We decided to "inaugurate" the blog on January 20, 2011, with the first fight starting Jan. 24. With one fight a week for 64 weeks (because they'd be curious about who would get 3rd place), we would get their answer on the seemingly distant date of April 13, 2012.
Well, now it's April 13, 2012.
And we here at the HttCttD Offices can't help but be overcome with a general anticlimatic feeling.
Despite the odd feeling that comes with something we devoted a lot of time to is finally being over, we have to admit that we're surprised by the outcome. Neither of us thought Obama had a chance to get past the Quarterfinals, but as we noted before, it probably would have been boring if things turned out exactly as we had planned.

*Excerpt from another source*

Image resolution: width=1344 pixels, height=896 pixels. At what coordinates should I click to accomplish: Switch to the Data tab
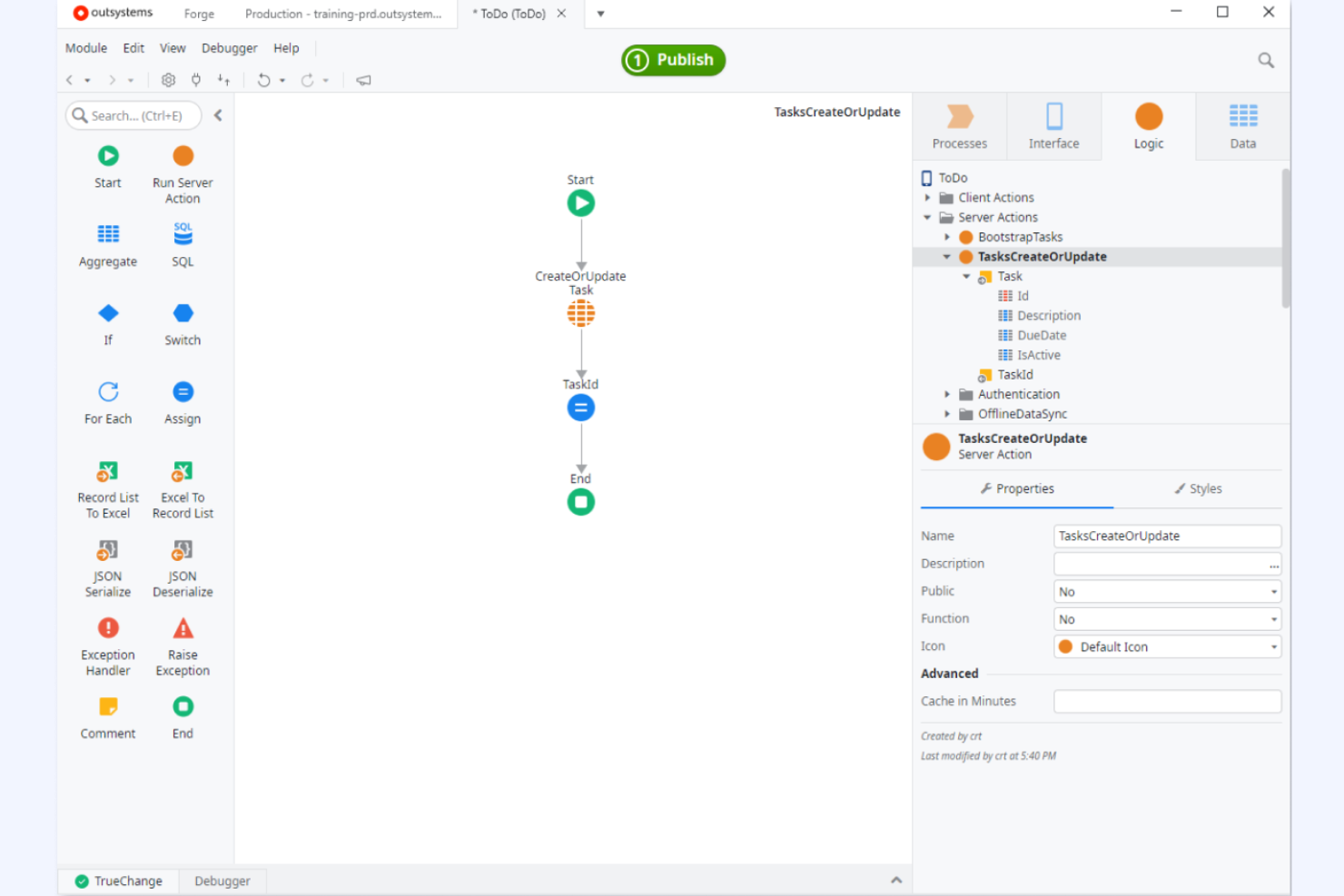[x=1242, y=125]

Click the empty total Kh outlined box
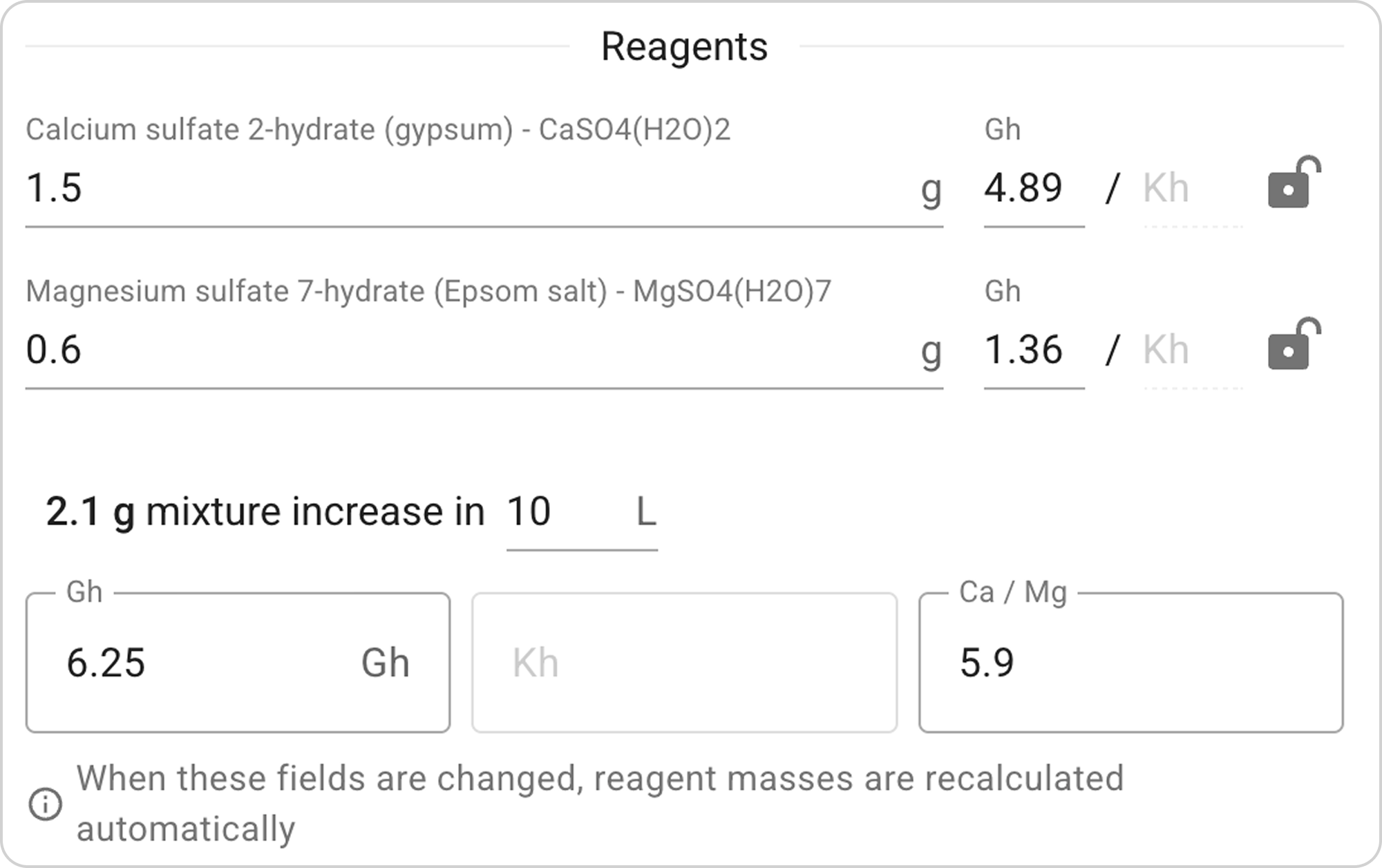tap(684, 663)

So no, you can't win with us.
It wasn't even close, either. Obama grabbed onto that lead Monday morning and never let go. Jackson may have tightened the gap a bit at some point, but not enough for it to count for anything.
The commentariat was decidedly pro-Obama as well.
We really can't argue with that kind of logic. Jackson may have been just filled the brim with blind fury, but once that fire went out, there was the young Obama who works out every day, waiting to counter-attack.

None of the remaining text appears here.